During those three years, we spent one summer in a student mission charge in Coleville, SK. Our accommodation there was a three-room apartment in the back of the little rural church. We had an outhouse in the backyard and hauled our water from the town’s well. After a windstorm there was silty dust in every nook and cranny until I learned to put folded towels along all the windowsills to block the draft.
After graduation, we went to our first pastoral charge in Creston, BC. When we arrived, the congregation was in the midst of tearing apart the manse, so we had to live temporarily in a small rented house. It had an ornery sawdust-burning stove and a leaky roof. Whenever it rained, water would drip from inside door frames and assorted ceiling locations. We placed buckets and bowls in about a dozen strategic places and hoped the shower would soon be over. We were relieved to move into the rebuilt manse a few months later!

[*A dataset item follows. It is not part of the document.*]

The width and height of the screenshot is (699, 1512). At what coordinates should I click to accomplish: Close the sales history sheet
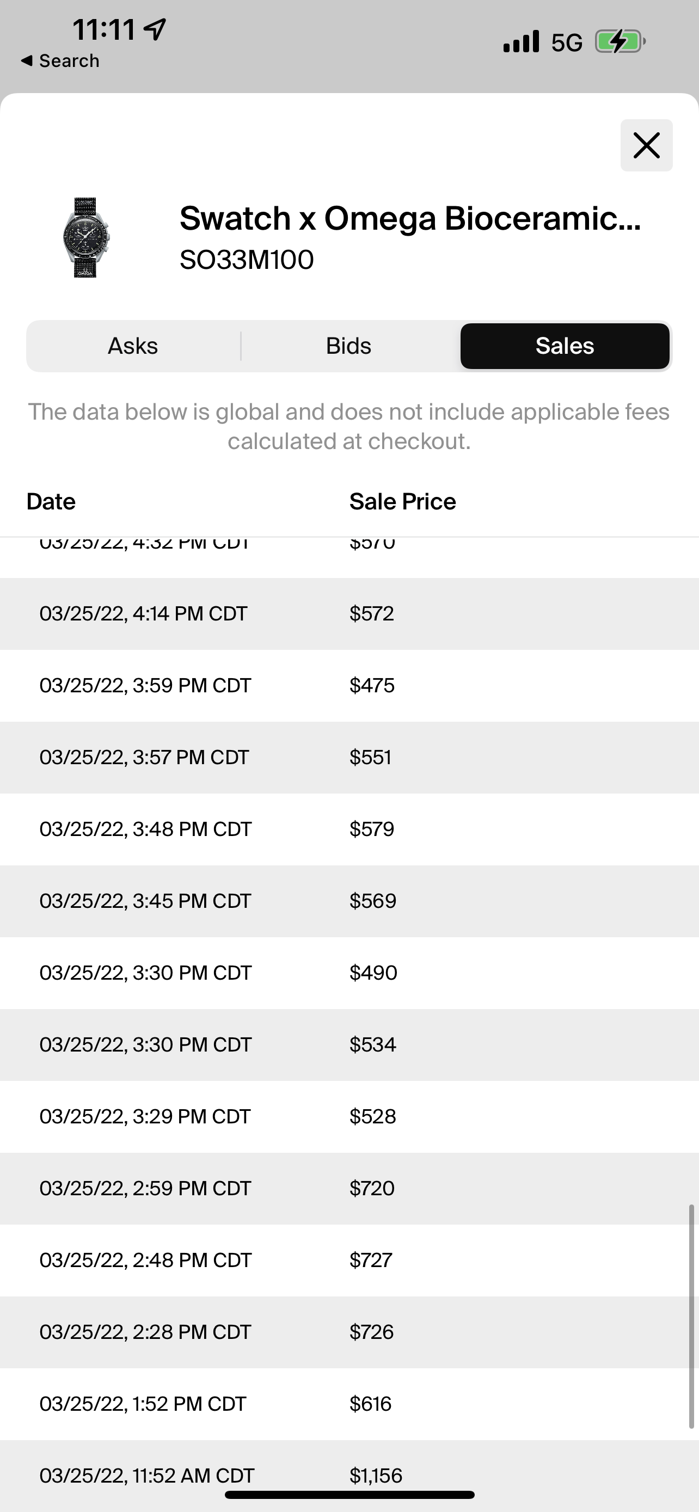pyautogui.click(x=646, y=145)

We’ve moved several more times through the years, and have always been blessed with homes that have been more than adequate and very comfortable. None of them can compete with the earliest ones for unique and memorable experiences, but each in its time was special because it was ‘home’.

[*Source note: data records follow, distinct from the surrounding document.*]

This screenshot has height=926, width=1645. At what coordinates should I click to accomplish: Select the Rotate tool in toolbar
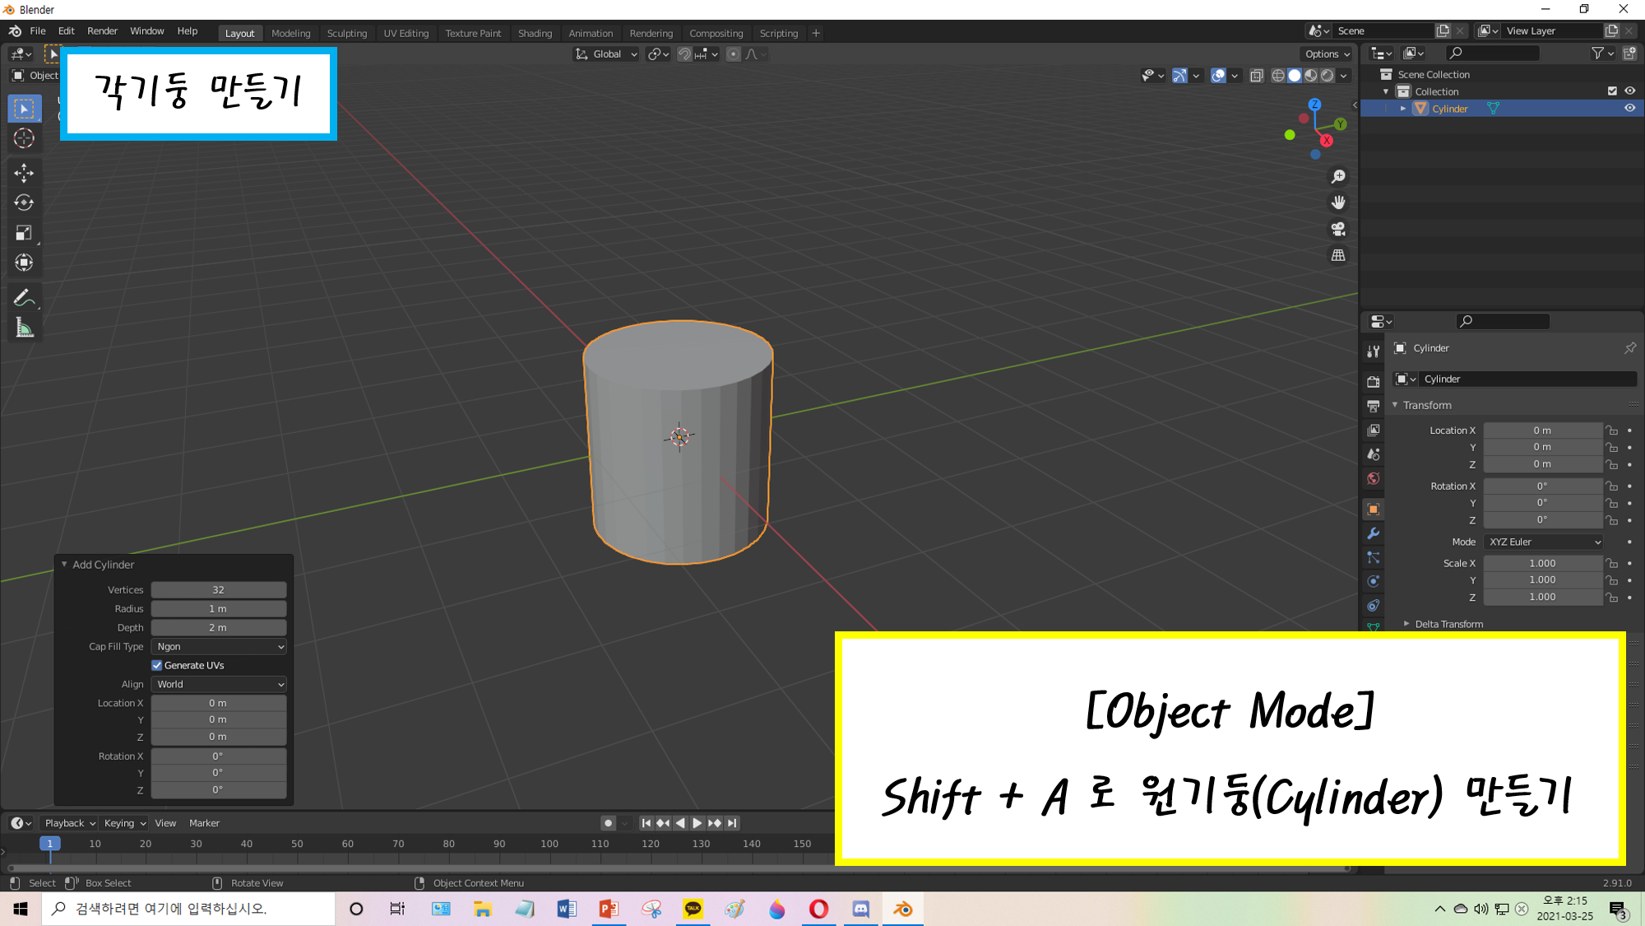point(24,202)
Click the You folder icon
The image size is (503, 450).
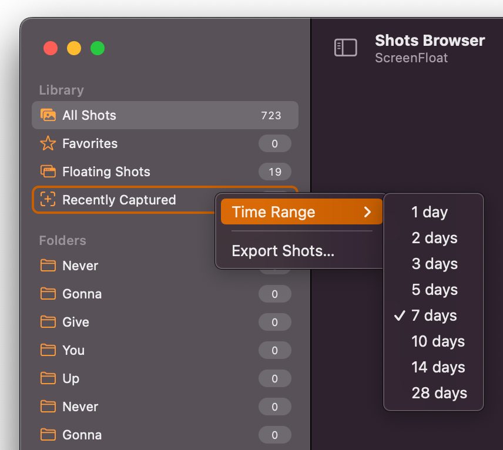click(48, 350)
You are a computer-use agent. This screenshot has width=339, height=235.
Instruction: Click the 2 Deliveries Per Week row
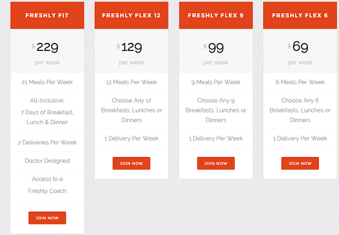(x=47, y=142)
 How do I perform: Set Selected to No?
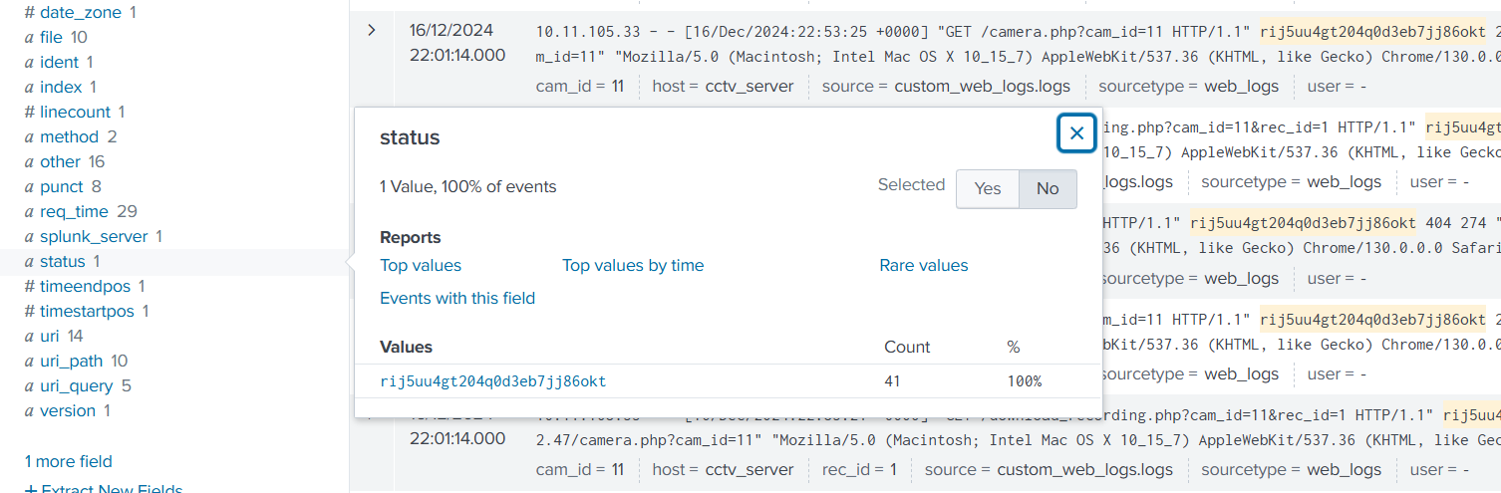coord(1047,189)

Wishing I’d thought to visit Knox College when I was in Toronto. I wonder if I would’ve been able to get in and see where you lived.
Stairs to the right of the St. George’s Street entrance went all the way up to the tower’s roof. The second floor of the tower was the caretaker’s apartment when we were there. I don’t know whether anyone is in the top apartments (there were two). I assume they’ve reverted to more staff residences.